(Collected data entries)

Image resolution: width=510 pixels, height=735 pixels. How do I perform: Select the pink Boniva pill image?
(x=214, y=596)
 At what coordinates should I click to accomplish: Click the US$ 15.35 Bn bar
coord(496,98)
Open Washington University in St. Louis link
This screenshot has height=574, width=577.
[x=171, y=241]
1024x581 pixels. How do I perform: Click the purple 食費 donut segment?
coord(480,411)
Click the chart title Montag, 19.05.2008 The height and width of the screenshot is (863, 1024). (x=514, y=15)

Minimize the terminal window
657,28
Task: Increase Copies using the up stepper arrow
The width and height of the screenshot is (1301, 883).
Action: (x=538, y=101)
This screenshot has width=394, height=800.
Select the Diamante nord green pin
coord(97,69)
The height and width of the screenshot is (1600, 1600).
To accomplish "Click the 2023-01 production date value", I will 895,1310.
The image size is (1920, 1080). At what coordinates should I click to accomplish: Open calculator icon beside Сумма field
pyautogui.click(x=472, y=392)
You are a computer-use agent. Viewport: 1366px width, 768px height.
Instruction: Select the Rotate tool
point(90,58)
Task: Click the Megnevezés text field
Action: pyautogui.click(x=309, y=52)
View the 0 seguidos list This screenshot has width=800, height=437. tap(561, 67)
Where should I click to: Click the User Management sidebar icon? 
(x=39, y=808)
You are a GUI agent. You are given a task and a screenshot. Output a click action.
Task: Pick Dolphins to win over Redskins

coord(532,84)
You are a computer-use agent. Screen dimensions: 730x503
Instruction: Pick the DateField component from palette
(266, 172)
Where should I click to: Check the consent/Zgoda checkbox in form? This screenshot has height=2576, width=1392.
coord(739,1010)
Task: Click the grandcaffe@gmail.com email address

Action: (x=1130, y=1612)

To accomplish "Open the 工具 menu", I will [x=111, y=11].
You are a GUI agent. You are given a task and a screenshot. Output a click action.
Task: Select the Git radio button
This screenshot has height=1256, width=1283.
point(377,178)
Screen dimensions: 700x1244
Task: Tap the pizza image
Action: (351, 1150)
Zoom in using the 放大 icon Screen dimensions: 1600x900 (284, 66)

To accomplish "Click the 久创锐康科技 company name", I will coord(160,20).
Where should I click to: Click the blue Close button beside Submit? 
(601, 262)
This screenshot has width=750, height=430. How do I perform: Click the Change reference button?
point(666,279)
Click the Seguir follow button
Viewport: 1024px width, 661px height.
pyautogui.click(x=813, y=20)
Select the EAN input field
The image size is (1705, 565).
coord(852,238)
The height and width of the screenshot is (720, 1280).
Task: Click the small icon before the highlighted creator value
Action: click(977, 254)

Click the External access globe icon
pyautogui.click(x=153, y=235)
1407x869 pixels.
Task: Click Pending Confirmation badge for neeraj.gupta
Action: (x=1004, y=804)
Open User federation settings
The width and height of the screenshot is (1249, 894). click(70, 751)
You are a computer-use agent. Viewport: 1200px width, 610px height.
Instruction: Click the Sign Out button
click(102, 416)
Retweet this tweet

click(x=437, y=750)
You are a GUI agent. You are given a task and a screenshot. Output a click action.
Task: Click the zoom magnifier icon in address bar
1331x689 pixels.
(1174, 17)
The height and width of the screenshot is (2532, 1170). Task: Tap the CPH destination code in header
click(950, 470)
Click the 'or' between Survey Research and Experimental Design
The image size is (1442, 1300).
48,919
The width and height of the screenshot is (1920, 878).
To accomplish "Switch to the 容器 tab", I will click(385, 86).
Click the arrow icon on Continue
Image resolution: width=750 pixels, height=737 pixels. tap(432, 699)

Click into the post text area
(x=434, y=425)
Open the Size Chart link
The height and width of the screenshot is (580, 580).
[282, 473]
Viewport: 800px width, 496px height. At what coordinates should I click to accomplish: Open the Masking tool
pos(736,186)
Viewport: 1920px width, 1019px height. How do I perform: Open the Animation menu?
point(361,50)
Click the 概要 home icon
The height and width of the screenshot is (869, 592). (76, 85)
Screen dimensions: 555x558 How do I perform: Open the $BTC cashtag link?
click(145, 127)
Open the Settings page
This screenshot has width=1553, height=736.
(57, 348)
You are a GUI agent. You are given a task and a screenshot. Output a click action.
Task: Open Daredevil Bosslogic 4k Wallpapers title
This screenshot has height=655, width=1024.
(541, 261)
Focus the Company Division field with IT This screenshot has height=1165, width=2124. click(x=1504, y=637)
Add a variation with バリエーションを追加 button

• Assignment: Set down each record verbatim.

• Reply:
Image resolution: width=510 pixels, height=735 pixels. How do I perform: Select the pink Boniva pill image?
(x=214, y=596)
 At what coordinates should I click to accomplish: Click the US$ 15.35 Bn bar
coord(496,98)
Open Washington University in St. Louis link
This screenshot has height=574, width=577.
[x=171, y=241]
1024x581 pixels. How do I perform: Click the purple 食費 donut segment?
coord(480,411)
Click the chart title Montag, 19.05.2008 The height and width of the screenshot is (863, 1024). (x=514, y=15)

Minimize the terminal window
657,28
Task: Increase Copies using the up stepper arrow
The width and height of the screenshot is (1301, 883).
Action: (x=538, y=101)
This screenshot has width=394, height=800.
Select the Diamante nord green pin
coord(97,69)
The height and width of the screenshot is (1600, 1600).
To accomplish "Click the 2023-01 production date value", I will 895,1310.
The image size is (1920, 1080). At what coordinates should I click to accomplish: Open calculator icon beside Сумма field
pyautogui.click(x=472, y=392)
You are a computer-use agent. Viewport: 1366px width, 768px height.
Instruction: Select the Rotate tool
point(90,58)
Task: Click the Megnevezés text field
Action: pyautogui.click(x=309, y=52)
View the 0 seguidos list This screenshot has width=800, height=437. tap(561, 67)
Where should I click to: Click the User Management sidebar icon? 
(x=39, y=808)
You are a GUI agent. You are given a task and a screenshot. Output a click action.
Task: Pick Dolphins to win over Redskins

coord(532,84)
You are a computer-use agent. Screen dimensions: 730x503
Instruction: Pick the DateField component from palette
(266, 172)
Where should I click to: Check the consent/Zgoda checkbox in form? This screenshot has height=2576, width=1392.
coord(739,1010)
Task: Click the grandcaffe@gmail.com email address

Action: (x=1130, y=1612)

To accomplish "Open the 工具 menu", I will [x=111, y=11].
You are a GUI agent. You are given a task and a screenshot. Output a click action.
Task: Select the Git radio button
This screenshot has height=1256, width=1283.
point(377,178)
Screen dimensions: 700x1244
Task: Tap the pizza image
Action: (351, 1150)
Zoom in using the 放大 icon Screen dimensions: 1600x900 (284, 66)

To accomplish "Click the 久创锐康科技 company name", I will coord(160,20).
Where should I click to: Click the blue Close button beside Submit? 
(601, 262)
This screenshot has width=750, height=430. How do I perform: Click the Change reference button?
point(666,279)
Click the Seguir follow button
Viewport: 1024px width, 661px height.
pyautogui.click(x=813, y=20)
Select the EAN input field
The image size is (1705, 565).
coord(852,238)
The height and width of the screenshot is (720, 1280).
Task: Click the small icon before the highlighted creator value
Action: click(977, 254)

Click the External access globe icon
pyautogui.click(x=153, y=235)
1407x869 pixels.
Task: Click Pending Confirmation badge for neeraj.gupta
Action: (x=1004, y=804)
Open User federation settings
The width and height of the screenshot is (1249, 894). click(70, 751)
You are a computer-use agent. Viewport: 1200px width, 610px height.
Instruction: Click the Sign Out button
click(102, 416)
Retweet this tweet

click(x=437, y=750)
You are a GUI agent. You are given a task and a screenshot. Output a click action.
Task: Click the zoom magnifier icon in address bar
1331x689 pixels.
(1174, 17)
The height and width of the screenshot is (2532, 1170). Task: Tap the CPH destination code in header
click(950, 470)
Click the 'or' between Survey Research and Experimental Design
The image size is (1442, 1300).
48,919
The width and height of the screenshot is (1920, 878).
To accomplish "Switch to the 容器 tab", I will click(385, 86).
Click the arrow icon on Continue
Image resolution: width=750 pixels, height=737 pixels. tap(432, 699)

Click into the post text area
(x=434, y=425)
Open the Size Chart link
The height and width of the screenshot is (580, 580).
[282, 473]
Viewport: 800px width, 496px height. At what coordinates should I click to accomplish: Open the Masking tool
pos(736,186)
Viewport: 1920px width, 1019px height. How do I perform: Open the Animation menu?
point(361,50)
Click the 概要 home icon
The height and width of the screenshot is (869, 592). (76, 85)
Screen dimensions: 555x558 How do I perform: Open the $BTC cashtag link?
click(145, 127)
Open the Settings page
This screenshot has width=1553, height=736.
(57, 348)
You are a GUI agent. You are given a task and a screenshot. Output a click action.
Task: Open Daredevil Bosslogic 4k Wallpapers title
This screenshot has height=655, width=1024.
(541, 261)
Focus the Company Division field with IT This screenshot has height=1165, width=2124. click(x=1504, y=637)
Add a variation with バリエーションを追加 button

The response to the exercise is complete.